La familia de Lautaro y su legado
El joven trabajaba cuidando caballos y era el menor de seis hermanos. Vivía con su mamá y con sus dos hermanos menores. La ayudaba a ella porque su padre vive en Corrientes hace dos años y viaja cada 15 días de visita.
«Mi cuñado era como mi hermano, era el padrino de mi hija. Él era muy cuidadoso, se asustaba de todo, por eso la primera vez que se vio con esta chica le mandó un Uber. Pero esta vez decidió ir a buscarla, no sé por qué, no conoce esta zona», contó Camila, que está casada con Alberto Gómez, el hermano mayor de la víctima.

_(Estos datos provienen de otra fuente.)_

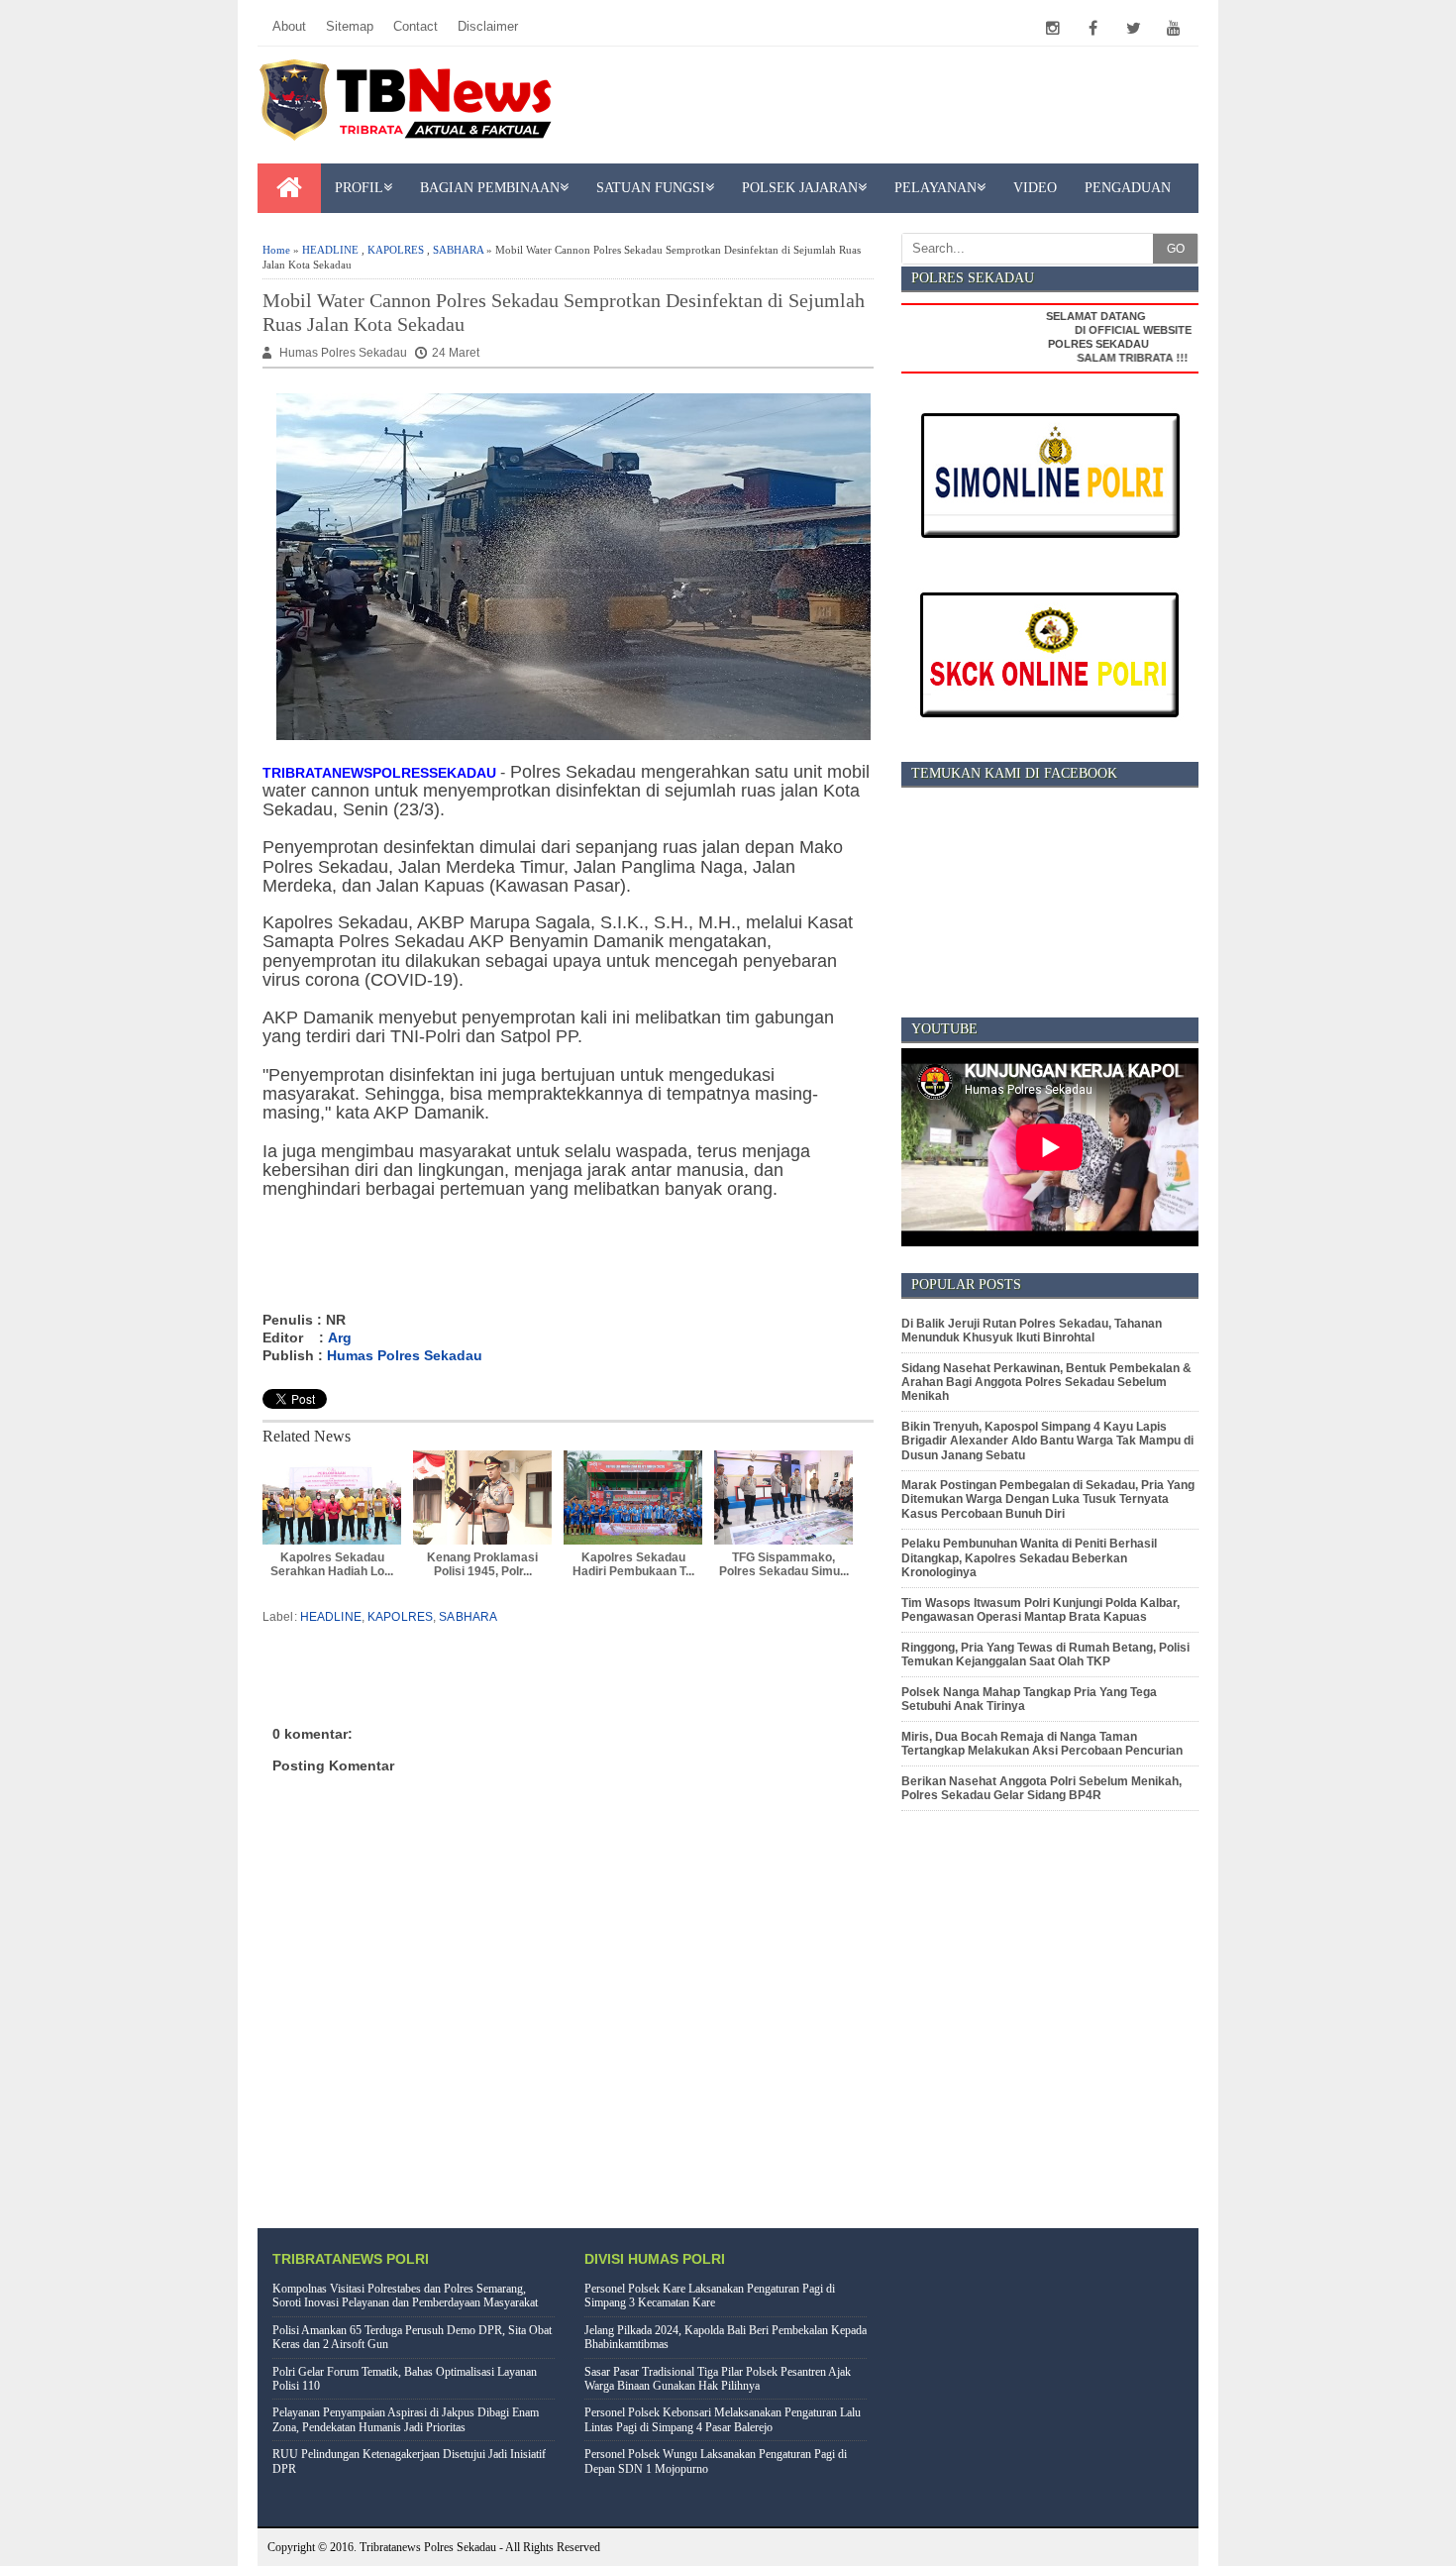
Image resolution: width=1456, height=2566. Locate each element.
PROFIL (359, 187)
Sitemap (349, 26)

«Él era un pibe muy trabajador, estaba juntando plata para comprarse un autito porque ese (el que tenía el día del robo) lo usaba junto con el hermano. Pero no se metía con nadie, mi suegra se peleaba con los chicos y él intermediaba, era todo amor y paz», lo recordó la joven.
Justicia para Lautaro
«Mi suegra está sufriendo muchísimo, él era el andariego de la casa, la acompañaba a comprar, al médico, la llevaba a todos lados. Era el más chiquito. Le agarró un colapso en el hospital cuando lo vio, en el velorio también es horrible lo que estamos viviendo. Para nosotros justicia es que se pudran en la cárcel porque son unos asesinos. Matar así por un auto de mierda, y encima de atrás. No se merecen nada», cerró Camila.
Lautaro Iván Gómez era un joven trabajador, querido por su familia y amigos. Su trágica muerte a manos de delincuentes que simulaban ser policías dejó un vacío imposible de llenar. Su memoria vive en aquellos que lo amaron y ahora claman por justicia.